* **Problem to solve**
When you reach the line that contains "The height and width of the screenshot is (450, 812)." in the entries below, begin returning lines exactly as written and continue through the last one.

* **Saved data entries**
= Beginning of Section =

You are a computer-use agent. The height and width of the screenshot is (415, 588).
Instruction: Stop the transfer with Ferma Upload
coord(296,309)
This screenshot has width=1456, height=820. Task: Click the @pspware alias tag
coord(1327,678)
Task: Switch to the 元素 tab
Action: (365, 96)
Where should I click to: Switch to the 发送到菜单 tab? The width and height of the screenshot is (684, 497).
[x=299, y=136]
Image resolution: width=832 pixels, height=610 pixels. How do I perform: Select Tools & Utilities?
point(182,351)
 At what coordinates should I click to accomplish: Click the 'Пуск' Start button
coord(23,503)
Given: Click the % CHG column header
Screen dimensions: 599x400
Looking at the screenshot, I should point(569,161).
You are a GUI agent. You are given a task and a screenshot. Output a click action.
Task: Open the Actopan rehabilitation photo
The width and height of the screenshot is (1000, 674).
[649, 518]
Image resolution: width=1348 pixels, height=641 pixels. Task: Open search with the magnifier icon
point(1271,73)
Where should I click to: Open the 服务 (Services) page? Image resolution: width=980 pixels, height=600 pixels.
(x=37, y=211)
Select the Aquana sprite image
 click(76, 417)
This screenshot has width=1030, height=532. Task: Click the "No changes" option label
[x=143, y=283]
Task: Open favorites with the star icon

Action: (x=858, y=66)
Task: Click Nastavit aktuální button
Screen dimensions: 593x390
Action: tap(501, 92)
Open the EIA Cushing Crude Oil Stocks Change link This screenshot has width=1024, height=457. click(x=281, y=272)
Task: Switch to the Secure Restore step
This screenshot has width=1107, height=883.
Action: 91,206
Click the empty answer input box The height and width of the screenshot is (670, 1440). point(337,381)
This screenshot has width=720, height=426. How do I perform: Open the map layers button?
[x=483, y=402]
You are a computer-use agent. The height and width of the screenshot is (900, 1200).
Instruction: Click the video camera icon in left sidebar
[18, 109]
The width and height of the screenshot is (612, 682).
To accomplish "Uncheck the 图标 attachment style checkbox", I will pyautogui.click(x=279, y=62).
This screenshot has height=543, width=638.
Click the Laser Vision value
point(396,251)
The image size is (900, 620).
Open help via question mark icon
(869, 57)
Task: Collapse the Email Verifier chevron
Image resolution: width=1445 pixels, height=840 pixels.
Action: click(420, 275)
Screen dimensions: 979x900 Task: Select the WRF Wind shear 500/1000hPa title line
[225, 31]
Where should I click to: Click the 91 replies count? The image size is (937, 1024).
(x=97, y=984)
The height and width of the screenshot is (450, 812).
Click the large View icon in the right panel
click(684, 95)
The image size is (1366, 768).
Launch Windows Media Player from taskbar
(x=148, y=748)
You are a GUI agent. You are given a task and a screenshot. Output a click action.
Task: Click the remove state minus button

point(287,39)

= End of Section =

* **Your solution**
The height and width of the screenshot is (450, 812).
Click the large View icon in the right panel
click(684, 95)
The image size is (1366, 768).
Launch Windows Media Player from taskbar
(x=148, y=748)
You are a GUI agent. You are given a task and a screenshot. Output a click action.
Task: Click the remove state minus button

point(287,39)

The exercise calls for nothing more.